Sooo I made them. And I hate them. I want to throw them on the floor and stomp on them repeatedly. Or throw them at a fan.The cookies are hard and bland. The icing - and to be fair, I just HATE royal icing - is a pain in the arse to deal with.By the time I FINALLY got around to making the icing, I didn't even want anything to do with these cookies anymore. I'm so ashamed of them that I won't be taking them to work, which is where they were intended for. :-( Baking toooootally did not help relieve nerves like it normally does for me. These little guys (not yours, but mine) were hell demons, sent to torture me and rub it in my face why I am no longer looking for a job in the culinary industry....on a lighter note, I'm sure this was just this specific sugar cookie recipe, because I've never had sugar cookies turn out this firm. I even cooked them for less time because they keep cooking after you take them out of the oven. Sigh.
Posted by: RedlyGal | 02/19/2009 at 10:57 PM
Hi enSue, let me know if you make them! :-)
Posted by: anna | 02/02/2009 at 09:10 PM
[this is good] I love the icing design! I haven't eaten or made sugar cookies in ages. Maybe I should make these. :)
Posted by: enSue | 01/30/2009 at 10:20 PM
Will do! I am hoping I'll make them Wednesday afternoon or something, depending on money and energy. I need cookie cutters and I am going to a concert tomorrow night, so we'll see! I'm so excited, I want to bring them to work :-D
Posted by: RedlyGal | 01/26/2009 at 03:33 PM
Hey RedlyGal! Let me know when you make your cookies! I wanna see! :-)

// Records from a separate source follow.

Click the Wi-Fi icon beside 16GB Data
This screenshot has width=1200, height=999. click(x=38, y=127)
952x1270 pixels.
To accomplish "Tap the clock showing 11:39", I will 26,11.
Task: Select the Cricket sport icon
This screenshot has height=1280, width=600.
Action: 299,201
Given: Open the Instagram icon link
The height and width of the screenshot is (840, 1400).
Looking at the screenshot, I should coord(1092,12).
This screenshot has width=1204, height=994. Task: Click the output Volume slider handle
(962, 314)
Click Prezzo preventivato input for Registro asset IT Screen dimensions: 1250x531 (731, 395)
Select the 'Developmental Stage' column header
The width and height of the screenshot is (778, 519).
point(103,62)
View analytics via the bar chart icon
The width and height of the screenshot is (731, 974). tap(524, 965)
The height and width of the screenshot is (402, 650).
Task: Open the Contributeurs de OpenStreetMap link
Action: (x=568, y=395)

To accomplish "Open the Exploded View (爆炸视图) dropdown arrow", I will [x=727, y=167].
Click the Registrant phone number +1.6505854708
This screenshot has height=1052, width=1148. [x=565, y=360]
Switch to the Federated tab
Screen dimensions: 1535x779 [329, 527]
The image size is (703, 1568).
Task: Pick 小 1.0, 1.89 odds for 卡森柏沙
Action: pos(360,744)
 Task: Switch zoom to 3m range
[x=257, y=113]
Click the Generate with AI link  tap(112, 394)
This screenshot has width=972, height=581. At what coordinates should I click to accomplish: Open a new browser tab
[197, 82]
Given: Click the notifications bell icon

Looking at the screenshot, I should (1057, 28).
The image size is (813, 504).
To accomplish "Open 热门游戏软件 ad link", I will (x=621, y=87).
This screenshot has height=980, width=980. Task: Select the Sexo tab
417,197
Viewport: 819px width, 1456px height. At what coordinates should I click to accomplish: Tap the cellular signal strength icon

Posted by: anna | 01/26/2009 at 01:31 PM
Hi Laurie, i store them out in the open on trays. If you put them (right after icing) into tupperware or some other sealed container the icing will never dry! Also, you can wait 8 hrs. or sometimes even less, the dry time really depends on the humidity. I like to wait 24 hrs. in between different icing colors so there wont be any bleeding. :-)
Posted by: anna | 01/26/2009 at 01:29 PM
[this is good] YAY! I can't wait to make these. I linked you in my journal entry today, I hope you don't mind.
Posted by: RedlyGal | 01/26/2009 at 05:09 AM
Beautiful! I may try a similar design on a cake. My biggest problem is that our icing is all one stiffness, except when the colors have been open too long and they are drying out.
Posted by: Country By Design | 01/25/2009 at 07:27 PM
I'm sure you don't need me to tell you this, but those are really lovely. But how do you store them till the icing sets if you can't stack or bag them for 24 hours?